### Testo del documento
--------------------------------

Una ricerca appena pubblicata su Food Quality and Preference mostra che per valutare in modo attendibile il gradimento dei consumatori verso un alimento o una bevanda è necessario che abbiano modo di provarlo più volte. In pratica, non basta un solo assaggio per stabilire se un certo sapore piace oppure no.
Lo studio, al quale hanno partecipato 128 persone per 14 giorni, mirava a verificare la ricetta di maggior successo di un energy drink, modificando l’acidificante (nelle quantità o sostituendo per esempio l’acido citrico con malico, tartarico, fumarico e fruttarico).
Secondo gli autori, guidati da Henriette de Kock del dipartimento di Scienze degli alimenti all‘Università di Pretoria, Sud Africa, è possibile che piccole differenze nel sapore divengano più evidenti dopo ripetuti assaggi, e quindi modifichino il gradimento nel tempo. I partecipanti al test, infatti, all’inizio hanno preferito formule che col passare dei giorni sono scese agli ultimi posti. E viceversa.
Il risultato è ovviamente interessante per le aziende alimentari che spesso hanno necessità di cambiareleggermente la formula di un prodotto molto conosciuto e devono cercare di non deludere i consumatori. Ma il fatto che “ripetute esposizioni” – così come sono definite nel titolo della ricerca – a un alimento possano renderlo più “simpatico” al palato di quanto non appaia la prima volta, ha un risvolto utile anche per i genitori alle prese con bambini dai gusti difficili.
Nel 2008, la ricerca “Variety is the spice of life: strategies for promoting fruit and vegetable acceptance during infancy” del Monell Chemical Senses Center di Philadelphia, ha descritto il risultato di due studi sperimentali nei quali 74 bambini fra i 4 e i 9 mesi di età, divisi in due gruppi, per 8 giorni hanno mangiato frutta e verdura in diverse proporzioni.
Risultato: il gruppo che ha consumato molta frutta variata ha aumentato il proprio gradimento per la frutta ma non per le verdure, e viceversa nel gruppo che aveva mangiato più ortaggi, in particolare fagiolini, carote e spinaci. Questo significa che i bambini già dal divezzamento riconoscono i sapori, e che ripetute opportunità di familiarizzare con frutta e verdura porta a un loro maggior consumo nei periodi successivi della vita.

--------------------------------

### Righe di dati
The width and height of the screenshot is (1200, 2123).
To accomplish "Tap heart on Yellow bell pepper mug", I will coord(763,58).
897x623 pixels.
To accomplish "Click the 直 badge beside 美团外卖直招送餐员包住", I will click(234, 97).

--------------------------------

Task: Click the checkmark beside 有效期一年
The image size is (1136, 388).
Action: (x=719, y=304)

--------------------------------

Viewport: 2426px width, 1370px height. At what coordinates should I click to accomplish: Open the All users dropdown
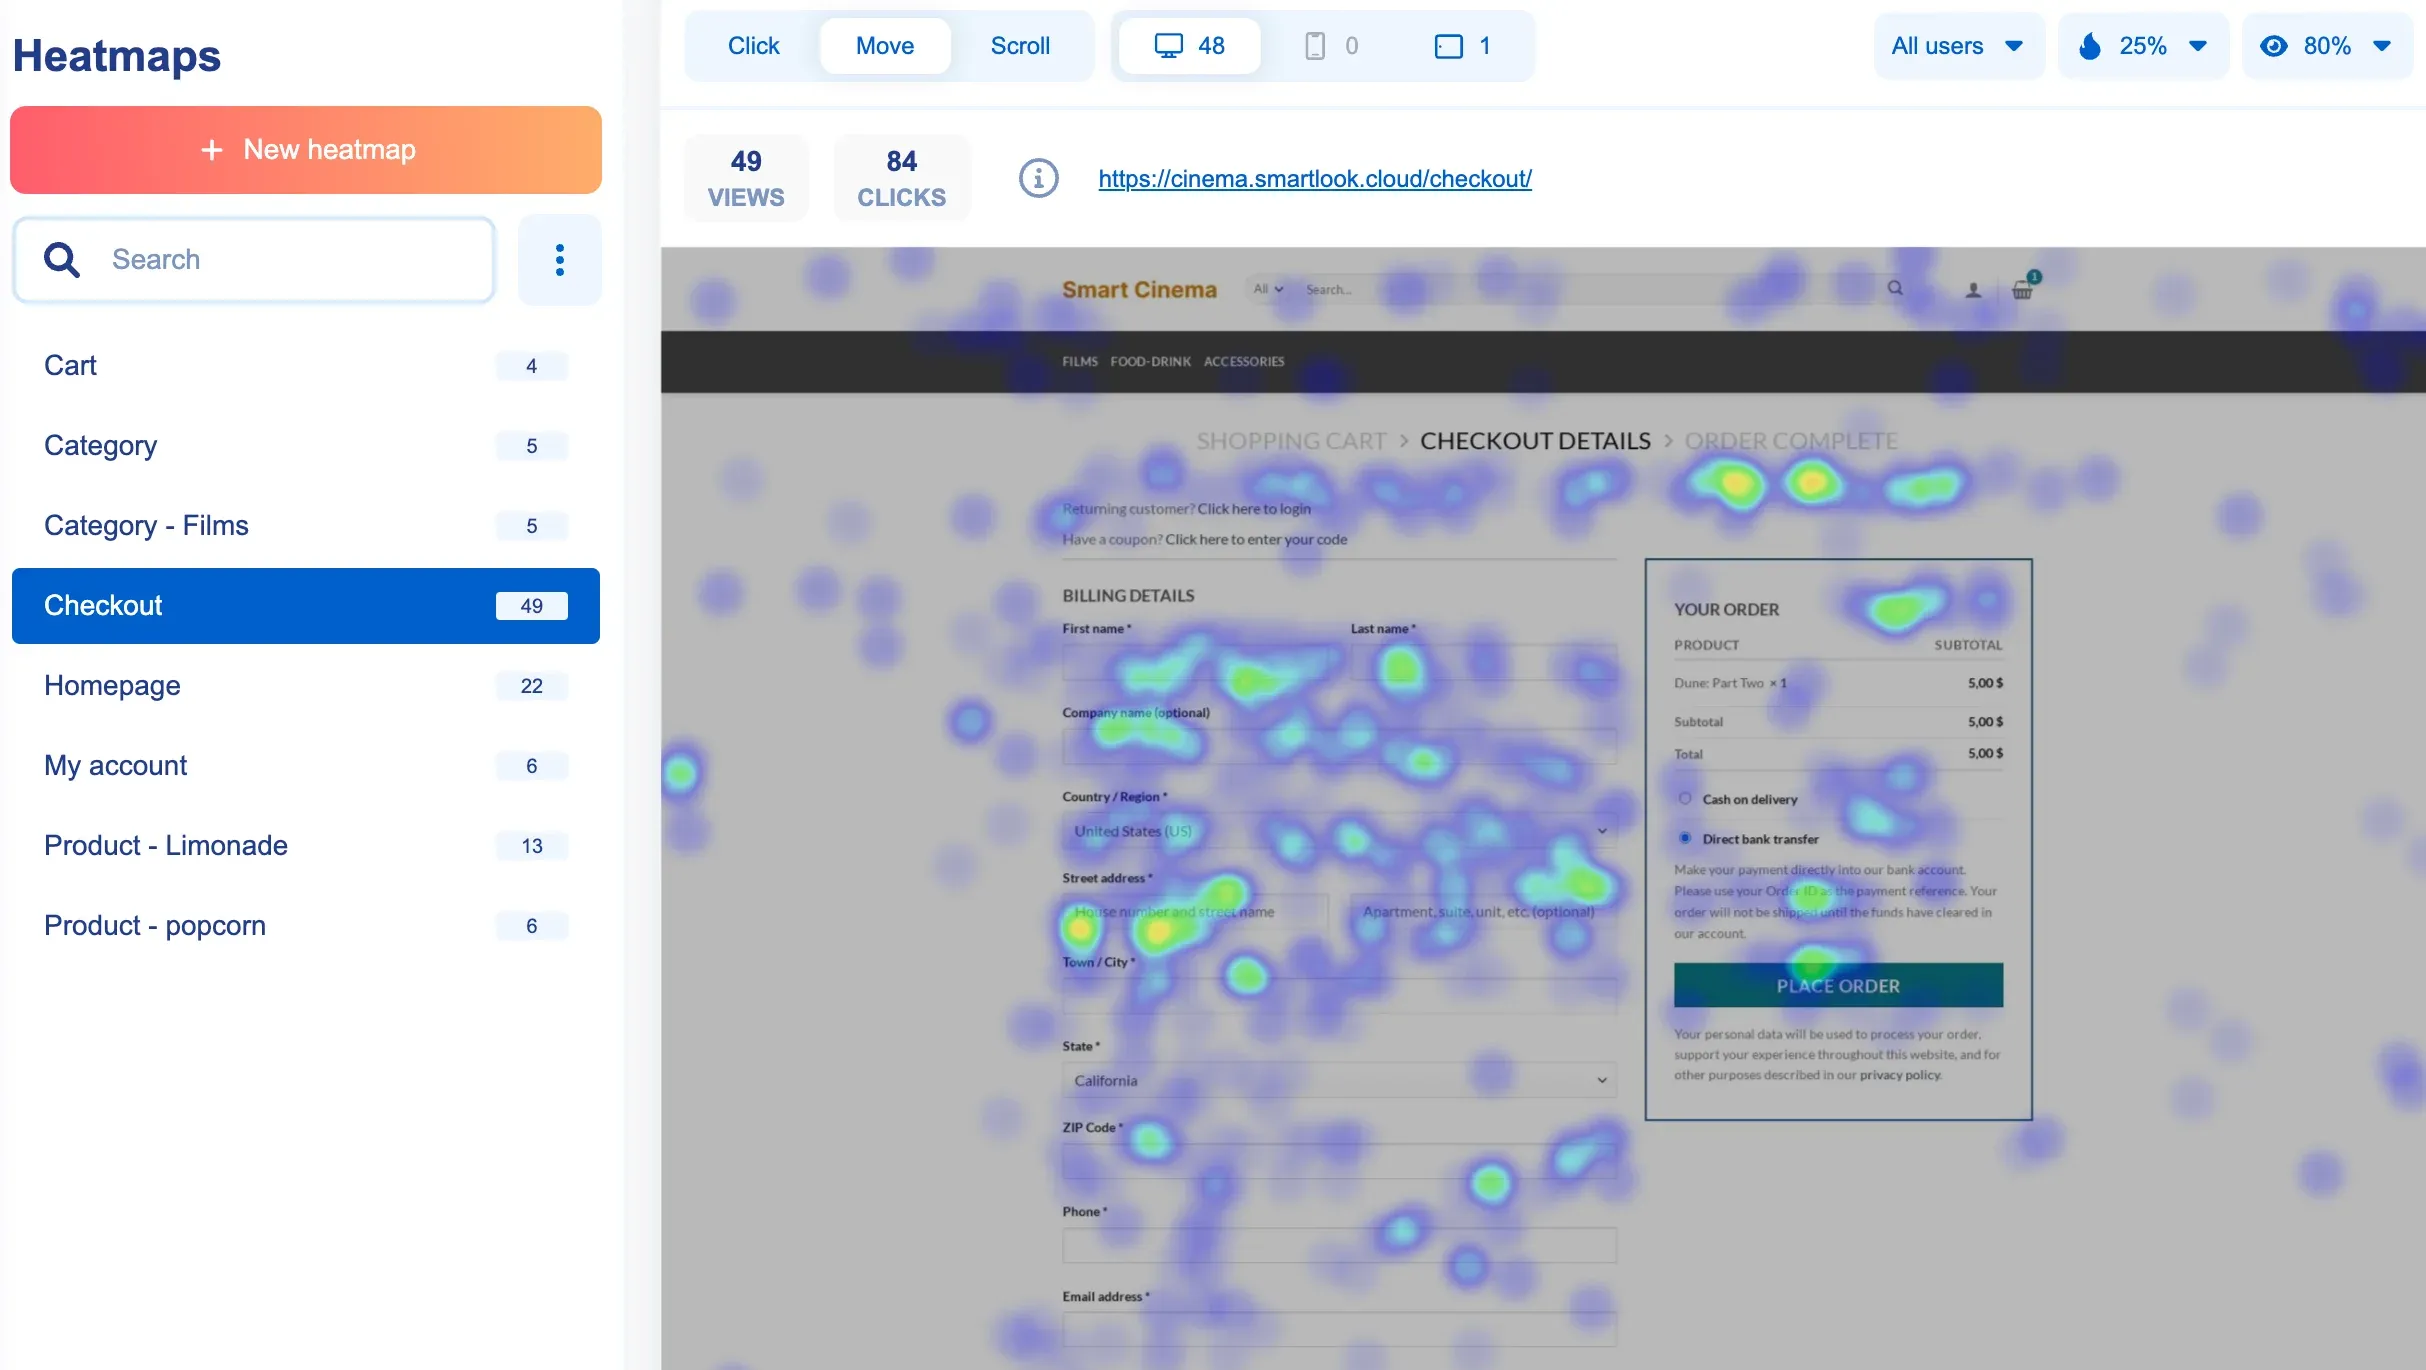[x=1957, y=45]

--------------------------------

### Consegna
Ripeti alla lettera il passo dell'articolo sul gradimento dei sapori che comincia con "Risultato: il gruppo" e termina con "successivi della vita.".

### Compito svolto
Risultato: il gruppo che ha consumato molta frutta variata ha aumentato il proprio gradimento per la frutta ma non per le verdure, e viceversa nel gruppo che aveva mangiato più ortaggi, in particolare fagiolini, carote e spinaci. Questo significa che i bambini già dal divezzamento riconoscono i sapori, e che ripetute opportunità di familiarizzare con frutta e verdura porta a un loro maggior consumo nei periodi successivi della vita.